Second, measure the full lifecycle. Procurement teams should request workload-level electricity, location-based emissions, water consumption and hardware lifecycle data from cloud and model providers. Assess training and inference, direct and indirect water, and embodied impacts. Report absolute totals alongside intensity metrics. For sustainability use cases, compare the footprint with verified avoided emissions, water or materials over an explicit time period, and disclose uncertainty.

Third, design for computational efficiency. Use the smallest model capable of meeting the required accuracy; compress or quantise models where appropriate; reuse existing models rather than retraining; limit unnecessary prompts and outputs; cache repeated results; and route simple requests to less intensive systems. Software architects should set carbon, energy and latency budgets just as they set financial and performance budgets. Efficiency must be paired with usage controls so that cheaper computation does not automatically create unlimited demand.

Fourth, make infrastructure location- and time-aware. Prefer data centres with efficient cooling, low-carbon grids and low water stress. Shift flexible training jobs to periods when clean electricity is abundant. Pursue hourly carbon-free energy matching rather than relying only on annual certificates, while supporting additional clean generation, storage and grid capacity. Water strategies should prioritise recycled or non-potable sources where feasible, disclose basin-level risk and establish drought-response plans developed with local communities.

Fifth, govern AI and sustainability together. Environmental review should be integrated into AI approval, procurement and product design—not added after deployment. Give senior leaders a dashboard covering total electricity, location-based emissions, water, embodied carbon, avoided impact and cost. Set escalation thresholds for energy-intensive use cases. Link sustainability targets to the teams choosing models and cloud regions and independently verify major claims.

From footprint accounting to system responsibility

Better organisational practice is necessary but not sufficient. Governments and utilities need transparent information about proposed data-centre loads, realistic connection requests and who pays for new generation and grid infrastructure. Planning rules should consider cumulative impacts on electricity, water and communities, not assess each facility in isolation. Common measurement standards would help customers compare providers and reduce selective disclosure.

The technology sector must also move beyond a narrow focus on data-centre efficiency. A highly efficient facility can still drive a large absolute increase in consumption. Providers should publish comparable data on model energy, emissions and water; extend hardware life where possible; recover materials; and give customers tools to choose lower-impact models, regions and operating times. Transparency should be granular enough to guide decisions without exposing security-sensitive information.

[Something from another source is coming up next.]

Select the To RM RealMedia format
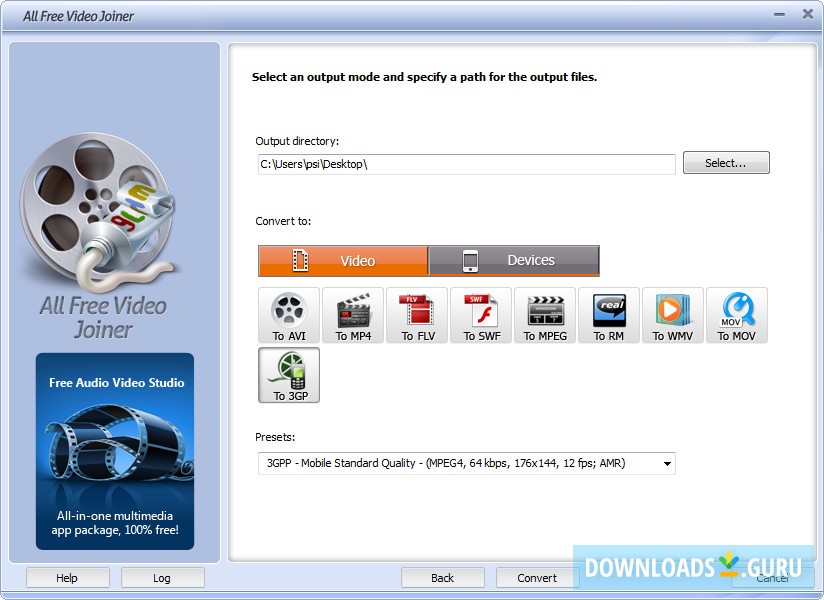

Most importantly, the social purpose of AI should remain visible. Sustainability is not simply a race to perform more computation with fewer resources. It is the effort to improve human wellbeing within ecological limits. That requires asking who benefits from an AI system, who bears its environmental costs and whether communities have a voice in decisions about land, water and energy.

The verdict: conditional acceleration

Artificial intelligence can accelerate sustainability, but it will not do so automatically. Its greatest value lies in helping people operate complex physical systems more intelligently: balancing grids, reducing industrial waste, anticipating hazards and making infrastructure more resilient. Its greatest danger lies in scale without discipline—ubiquitous deployment, opaque supply chains, fossil-powered growth, stressed watersheds and efficiency gains swallowed by rising demand.

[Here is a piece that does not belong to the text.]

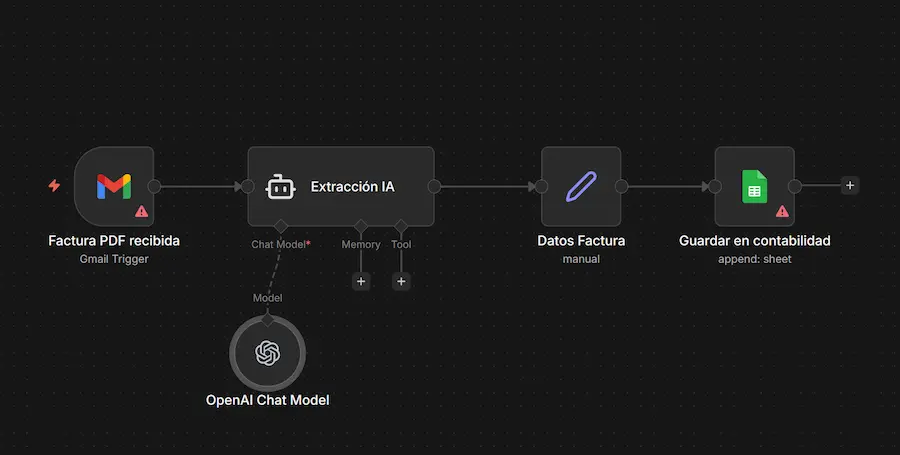Screen dimensions: 900x455
Task: Open the Google Sheets node icon
Action: tap(754, 186)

The paradox is therefore manageable, but only if organisations abandon the idea that digital activity is immaterial. Every model choice is also an infrastructure choice. Every AI product has an opportunity cost measured in power, water, materials and capital. The responsible path is not to stop innovation; it is to direct scarce computational resources towards outcomes that justify their footprint, measure the consequences honestly and keep reducing both the impact per task and the total impact of the portfolio.

AI’s sustainability story will ultimately be written not by what the technology can do in theory, but by what institutions reward in practice. If success is defined as maximum adoption and computing growth, AI may deepen the problem it promises to solve. If success is defined as verified net environmental and social value, AI can become an important—though never sufficient—part of the transition to a more resilient, low-carbon economy.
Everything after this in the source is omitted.